Nous pouvons maintenant diviser les besoins en besoins à court terme et à long terme. Pour le moment, il y a un besoin d'une réponse d'urgence par de la nourriture et du matériel médical, ainsi que du matériel sportif et de la papeterie pour les jeunes qui viennent suivre les cours de tutorat. Et le parcours de guérison du traumatisme subi doit également commencer maintenant et il devra continuer.
À long terme, il s'agira de la réhabilitation, de la reconstruction, de la reprise des écoles officielles, de la formation des jeunes arrachés à l'armée, de ceux qui sont restés handicapés ou mentalement perturbés... etc.
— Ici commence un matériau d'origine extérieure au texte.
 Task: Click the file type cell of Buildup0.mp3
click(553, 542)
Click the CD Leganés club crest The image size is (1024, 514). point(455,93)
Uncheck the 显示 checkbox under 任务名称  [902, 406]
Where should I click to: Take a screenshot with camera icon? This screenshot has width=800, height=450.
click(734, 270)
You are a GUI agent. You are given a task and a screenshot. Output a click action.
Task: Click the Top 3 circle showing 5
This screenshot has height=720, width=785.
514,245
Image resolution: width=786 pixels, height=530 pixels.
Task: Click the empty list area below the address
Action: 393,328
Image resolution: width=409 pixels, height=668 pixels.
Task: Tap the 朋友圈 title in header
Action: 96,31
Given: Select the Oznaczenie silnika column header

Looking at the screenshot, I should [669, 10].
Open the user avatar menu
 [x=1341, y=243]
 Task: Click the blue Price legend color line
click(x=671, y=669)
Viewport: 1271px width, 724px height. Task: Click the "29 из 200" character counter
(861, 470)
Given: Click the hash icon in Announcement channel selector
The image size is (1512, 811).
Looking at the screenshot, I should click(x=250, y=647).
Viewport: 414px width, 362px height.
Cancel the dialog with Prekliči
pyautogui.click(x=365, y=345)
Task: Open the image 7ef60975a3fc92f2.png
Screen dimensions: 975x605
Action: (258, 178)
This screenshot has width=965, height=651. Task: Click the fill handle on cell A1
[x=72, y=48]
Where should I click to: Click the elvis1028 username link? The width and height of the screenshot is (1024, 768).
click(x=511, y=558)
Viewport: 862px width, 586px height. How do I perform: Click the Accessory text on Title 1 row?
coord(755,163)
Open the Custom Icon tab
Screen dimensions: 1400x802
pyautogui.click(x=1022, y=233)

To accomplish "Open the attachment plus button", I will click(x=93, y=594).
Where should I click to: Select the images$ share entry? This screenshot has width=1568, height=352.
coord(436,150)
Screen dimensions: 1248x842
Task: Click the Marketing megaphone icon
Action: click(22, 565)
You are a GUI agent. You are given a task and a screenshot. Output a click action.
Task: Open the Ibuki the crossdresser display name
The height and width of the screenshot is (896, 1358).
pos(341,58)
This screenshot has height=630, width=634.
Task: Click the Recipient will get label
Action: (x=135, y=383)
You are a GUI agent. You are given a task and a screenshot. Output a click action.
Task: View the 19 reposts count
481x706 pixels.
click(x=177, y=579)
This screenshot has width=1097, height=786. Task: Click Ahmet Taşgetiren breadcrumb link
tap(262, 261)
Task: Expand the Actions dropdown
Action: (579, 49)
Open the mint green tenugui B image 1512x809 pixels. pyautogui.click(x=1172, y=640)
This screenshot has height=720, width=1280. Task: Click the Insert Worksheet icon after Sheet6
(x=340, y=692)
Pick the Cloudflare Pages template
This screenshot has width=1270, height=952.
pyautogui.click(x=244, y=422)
Nos quatre communautés sont convaincues que ce processus de paix continuera à faire avancer l'accord signé et que la « normalité » s'instaurera lentement. Elles sont prêtes à proposer des formations de courte durée à de nombreux jeunes hommes et femmes, en coiffure, informatique, cuisine, couture, soudure, automobile…
Mais les défis ne manquent pas. Nos réalités n'ont pas toutes les préparations nécessaires dans les différents domaines, elles ne sont pas faites pour accueillir tous (inclusion), aussi bien au niveau des structures qu'au niveau de l'offre de cours.
Cette communication visait à donner des nouvelles que le Conseil de l'AET a enfin pu visiter nos confrères et nos communautés du Nord, et faire le point sur la situation.
Nous sommes très reconnaissants pour vos prières, votre soutien et votre compréhension.